Although the sheets did help a bit, they certainly weren't
valid as a long-term solution. We wanted to put up shades at some
point, and knowing how expensive it would be to purchase them,
Mom and Dad asked me (Grace) to make the shades for our dining
room. Here's how I did it.

Step 1: Find instructions! I used the instructions on Terrell Designs
to make our Roman Shades.

[Note: Terrell Designs is going out of business in a few weeks,
and then the website will no longer be available]

Step 2: Find fabric. We purchased our fabric from Joann
(strategically couponing, of course!). For the front fabric we used the
Clermont Jewel pattern by Richloom, and for the lining we used
Econosheen by Roc-Lon (both in the Home Decor fabric).

Initial mock-up of the shades to test sizing
 Step 3: Cut fabric. We decided to go with three separate shades for
each set of windows - one shade for the middle pane, and a shade
for each of the side windows that open on their own.

Mom and Dad helped tremendously with cutting the fabric.
Working with such large pieces can be pretty tricky!
Step 4: Hem both the lining and front fabric, and sew them together.

I was blessed to be able to use my wonderful grandmother's wonderful
sewing machine!

It's hard to tell here, but the front fabric and the lining have been
sewn together.
Step 5: Glue battens (plastic dowels) to the inside of the shades.
They help the shade to fold properly when it is pulled up
(you'll see how nicely the shade folds up at the end of the post).

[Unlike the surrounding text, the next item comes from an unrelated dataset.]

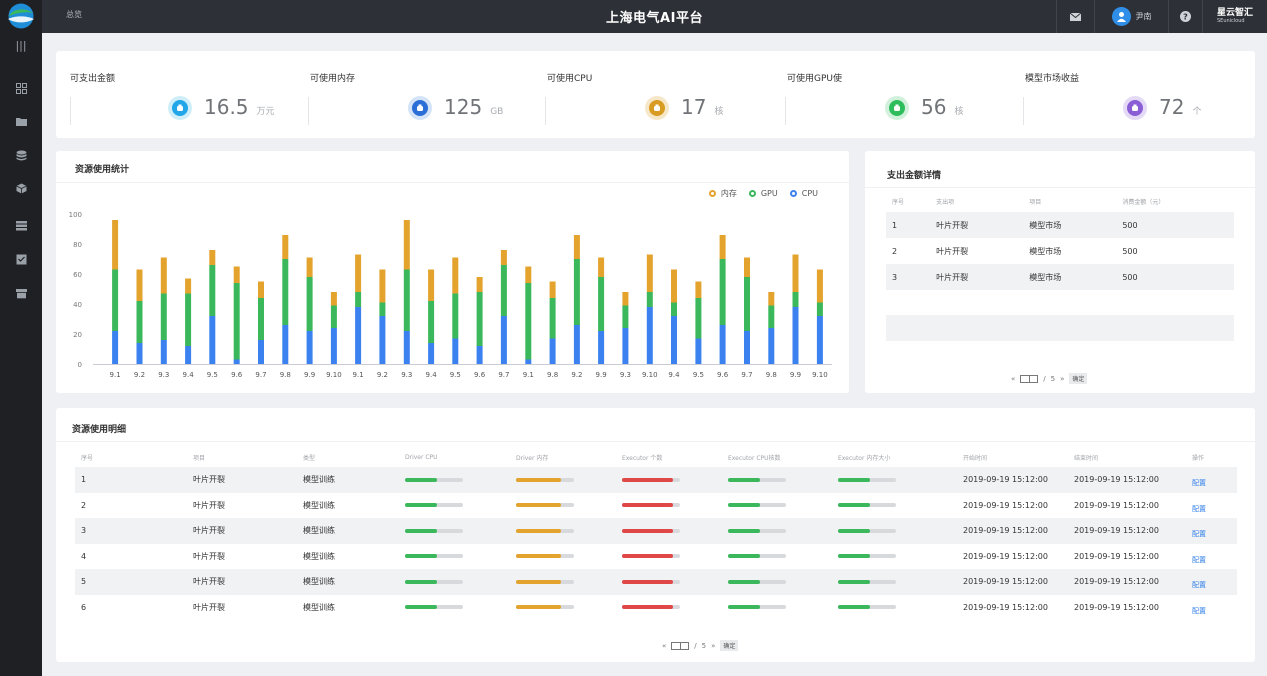  Describe the element at coordinates (602, 268) in the screenshot. I see `bar-内存-21` at that location.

Using all manner of books to weight down
the battens as the glue dries :)
Step 6: Make headrail. The headrail is just a 1x2 board, covered
with muslin, with velcro stapled to the front and pulleys screwed
into the bottom side.

Installing the pulleys.
 Step 7: Sew on the lift rings.

Using the pulleys to mark the location of the lift rings.
In order to be able to access both the front and back of the shades
when sewing on the lift rings, we hung the shades in the basement.

Quite a production! Roman shades hanging up for sewing, peppers
hanging up for drying, hickory nuts and more peppers drying
on the ping-pong table.

This step was definitely a group effort - here is Mary sewing away!

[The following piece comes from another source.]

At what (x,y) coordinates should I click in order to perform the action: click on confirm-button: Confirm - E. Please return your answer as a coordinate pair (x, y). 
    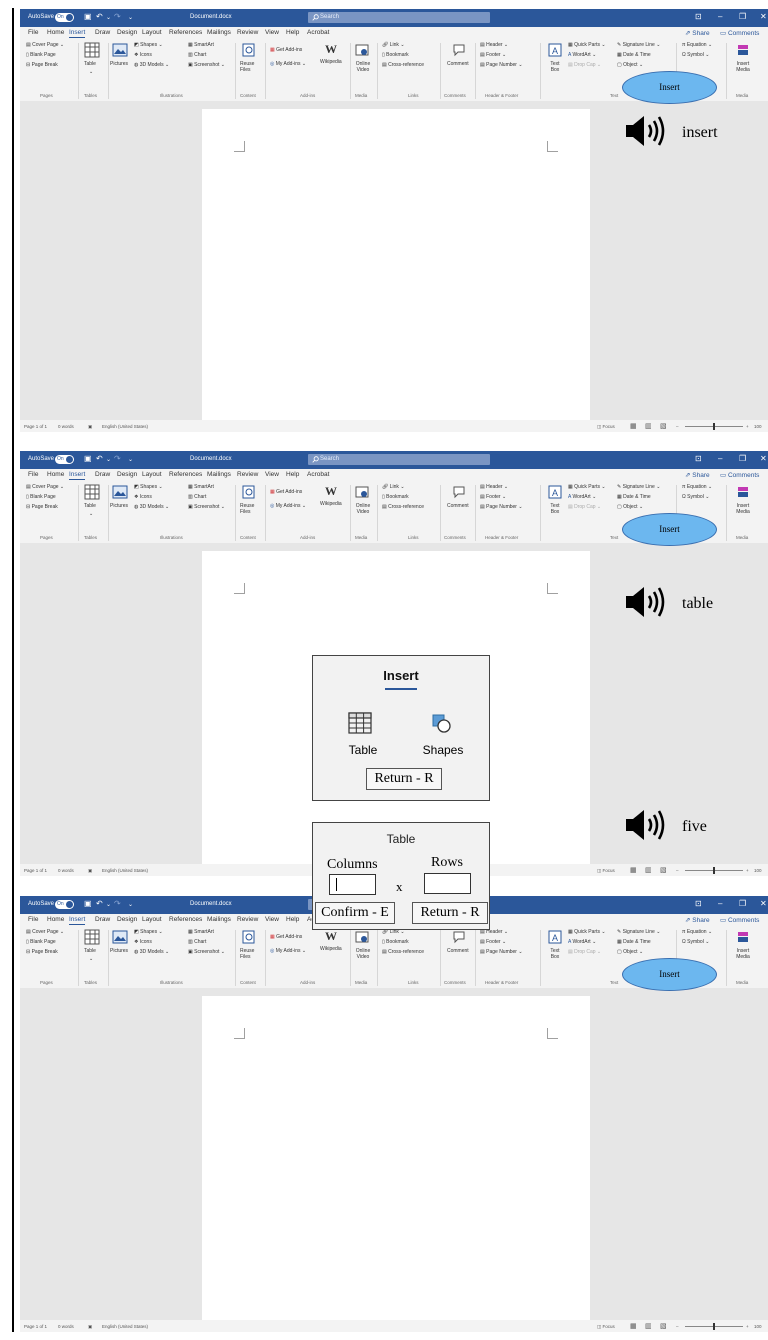
    Looking at the image, I should click on (355, 913).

The young men even pitched in!

From the back....

From the front.... We had to be careful to use thread that matched
the front fabric at each specific lift ring location.

Sometimes you have to get creative :)
Step 8: Install the shades. After stringing the lift cord through
the lift rings, we brought the headrail upstairs to screw it into the
window frame.


After! One set of shades,

Two sets of shades,

All three sets of shades!

Ready to hang the second set
So, for those of you who are interested in how the hanging
process works, here are a few more pictures:

The top of the shade is "closed" using the soft side of the velcro.

The "rough" side of the velcro is stapled to the front of the headrail

After the shade is partially attached with the velcro, I thread the lift
cord through the pulleys and through a special piece of hardware
called a cord lock pulley, which keeps the shade raised when the
cord is pulled.

Braiding the extra length of cord

The cords are finished off with these stylish
cord drops

Here they are when raised!

And here is a quick demo of the shades in action!

Hope you enjoyed this little walk-through! 


  1. Wow that looks great! And quite an accomplishment that you all did it together!

  2. The finished project looks so awesome, Grace! =) Love the fabric you chose and thank you for sharing the instructions in case I need to refer to them someday. =) I'm sure your family is really blessed by your diligence and I loved seeing the pictures of the project - Blessings! ~elizabeth.

  3. Grace, what a fabulous job you did! Loved seeing the whole family working on it together!

  4. Looks amazing! I love the colors of the fabric, it all goes together so nicely!